Your objective
Check each line of the data, and copy those where "computer" appears.

Exercise material
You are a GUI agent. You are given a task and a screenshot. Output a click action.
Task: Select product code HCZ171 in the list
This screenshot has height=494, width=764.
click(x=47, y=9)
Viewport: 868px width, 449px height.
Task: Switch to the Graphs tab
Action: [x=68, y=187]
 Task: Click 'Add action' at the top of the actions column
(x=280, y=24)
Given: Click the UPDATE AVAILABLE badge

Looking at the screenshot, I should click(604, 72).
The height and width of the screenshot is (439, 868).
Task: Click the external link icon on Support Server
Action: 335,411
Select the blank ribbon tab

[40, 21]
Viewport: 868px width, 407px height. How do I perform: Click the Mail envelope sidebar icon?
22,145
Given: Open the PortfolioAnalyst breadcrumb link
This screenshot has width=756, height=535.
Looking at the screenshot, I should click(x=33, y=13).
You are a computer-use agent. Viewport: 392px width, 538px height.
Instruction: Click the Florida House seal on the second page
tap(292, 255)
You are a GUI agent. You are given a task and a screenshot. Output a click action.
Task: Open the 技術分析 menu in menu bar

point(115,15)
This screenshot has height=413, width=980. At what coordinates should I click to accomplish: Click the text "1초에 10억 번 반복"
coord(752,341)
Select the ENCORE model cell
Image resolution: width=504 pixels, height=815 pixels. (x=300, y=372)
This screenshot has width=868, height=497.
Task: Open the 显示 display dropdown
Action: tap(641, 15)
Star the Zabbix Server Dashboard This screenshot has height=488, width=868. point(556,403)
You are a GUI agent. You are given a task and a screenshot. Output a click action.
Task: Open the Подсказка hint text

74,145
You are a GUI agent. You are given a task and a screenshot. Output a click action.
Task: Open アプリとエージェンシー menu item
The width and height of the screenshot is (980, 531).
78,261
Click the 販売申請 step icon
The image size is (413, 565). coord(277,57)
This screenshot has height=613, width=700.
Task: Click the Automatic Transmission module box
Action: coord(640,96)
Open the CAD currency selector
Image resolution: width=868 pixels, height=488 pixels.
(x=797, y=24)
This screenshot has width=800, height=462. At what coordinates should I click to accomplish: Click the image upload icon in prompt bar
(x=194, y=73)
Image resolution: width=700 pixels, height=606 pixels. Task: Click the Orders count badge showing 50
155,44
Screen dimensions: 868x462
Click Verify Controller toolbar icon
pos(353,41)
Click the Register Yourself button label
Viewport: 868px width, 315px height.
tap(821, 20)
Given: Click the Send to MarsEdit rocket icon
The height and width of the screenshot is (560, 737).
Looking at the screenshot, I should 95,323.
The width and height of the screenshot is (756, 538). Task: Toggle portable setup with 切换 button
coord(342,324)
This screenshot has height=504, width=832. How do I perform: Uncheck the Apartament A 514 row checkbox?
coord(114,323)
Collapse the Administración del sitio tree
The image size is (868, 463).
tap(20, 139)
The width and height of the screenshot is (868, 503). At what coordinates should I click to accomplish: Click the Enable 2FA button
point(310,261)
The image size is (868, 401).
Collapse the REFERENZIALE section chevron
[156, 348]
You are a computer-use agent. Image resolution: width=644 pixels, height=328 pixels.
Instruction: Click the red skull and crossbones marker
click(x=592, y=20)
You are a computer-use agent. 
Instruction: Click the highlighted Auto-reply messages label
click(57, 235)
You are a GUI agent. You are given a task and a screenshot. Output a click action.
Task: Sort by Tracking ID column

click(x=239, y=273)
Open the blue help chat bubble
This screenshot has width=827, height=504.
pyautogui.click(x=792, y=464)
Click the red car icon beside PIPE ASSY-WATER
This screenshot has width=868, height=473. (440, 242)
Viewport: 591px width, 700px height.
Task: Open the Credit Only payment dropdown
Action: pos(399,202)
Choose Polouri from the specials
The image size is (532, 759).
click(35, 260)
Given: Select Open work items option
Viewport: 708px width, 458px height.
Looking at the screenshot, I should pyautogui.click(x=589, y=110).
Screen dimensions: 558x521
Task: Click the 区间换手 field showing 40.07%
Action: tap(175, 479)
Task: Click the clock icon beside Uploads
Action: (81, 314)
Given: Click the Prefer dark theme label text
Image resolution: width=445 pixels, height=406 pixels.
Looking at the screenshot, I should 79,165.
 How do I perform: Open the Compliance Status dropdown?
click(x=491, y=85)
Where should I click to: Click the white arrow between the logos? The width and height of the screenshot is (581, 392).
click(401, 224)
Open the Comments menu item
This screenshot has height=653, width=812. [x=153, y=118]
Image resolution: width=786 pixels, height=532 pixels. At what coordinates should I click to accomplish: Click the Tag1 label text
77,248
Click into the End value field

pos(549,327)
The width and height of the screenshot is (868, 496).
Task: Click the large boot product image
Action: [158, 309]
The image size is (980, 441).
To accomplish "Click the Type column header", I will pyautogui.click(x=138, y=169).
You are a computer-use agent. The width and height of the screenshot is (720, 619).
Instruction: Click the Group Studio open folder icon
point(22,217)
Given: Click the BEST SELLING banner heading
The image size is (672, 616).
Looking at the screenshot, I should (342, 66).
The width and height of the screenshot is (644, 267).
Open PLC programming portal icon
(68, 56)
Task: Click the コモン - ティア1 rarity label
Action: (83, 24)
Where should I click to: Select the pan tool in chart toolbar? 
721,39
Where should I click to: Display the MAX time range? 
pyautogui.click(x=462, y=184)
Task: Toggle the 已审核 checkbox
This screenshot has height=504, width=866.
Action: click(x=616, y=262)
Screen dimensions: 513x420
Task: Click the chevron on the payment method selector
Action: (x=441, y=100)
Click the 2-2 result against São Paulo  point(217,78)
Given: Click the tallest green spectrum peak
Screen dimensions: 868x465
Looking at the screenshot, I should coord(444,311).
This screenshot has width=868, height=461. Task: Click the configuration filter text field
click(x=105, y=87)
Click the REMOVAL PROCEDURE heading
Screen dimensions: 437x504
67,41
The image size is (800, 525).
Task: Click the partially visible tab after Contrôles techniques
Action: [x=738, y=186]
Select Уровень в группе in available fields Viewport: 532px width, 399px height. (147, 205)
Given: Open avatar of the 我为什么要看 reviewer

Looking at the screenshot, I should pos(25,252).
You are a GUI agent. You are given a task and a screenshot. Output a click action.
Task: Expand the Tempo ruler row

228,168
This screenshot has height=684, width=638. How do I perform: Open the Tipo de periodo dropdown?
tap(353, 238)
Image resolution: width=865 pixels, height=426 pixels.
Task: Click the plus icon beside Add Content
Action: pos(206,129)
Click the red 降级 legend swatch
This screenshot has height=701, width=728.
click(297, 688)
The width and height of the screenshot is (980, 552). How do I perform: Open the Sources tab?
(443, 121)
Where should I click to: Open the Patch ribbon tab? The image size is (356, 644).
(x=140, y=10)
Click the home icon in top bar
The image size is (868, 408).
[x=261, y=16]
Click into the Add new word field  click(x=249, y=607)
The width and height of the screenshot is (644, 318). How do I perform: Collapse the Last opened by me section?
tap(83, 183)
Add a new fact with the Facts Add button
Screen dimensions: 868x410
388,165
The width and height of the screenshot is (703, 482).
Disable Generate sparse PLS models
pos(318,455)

Exercise answer
You are a computer-use agent. Viewport: 392px width, 538px height.
You are a computer-use agent. Image resolution: width=644 pixels, height=328 pixels.
You are a computer-use agent. 
You are a computer-use agent. The width and height of the screenshot is (720, 619).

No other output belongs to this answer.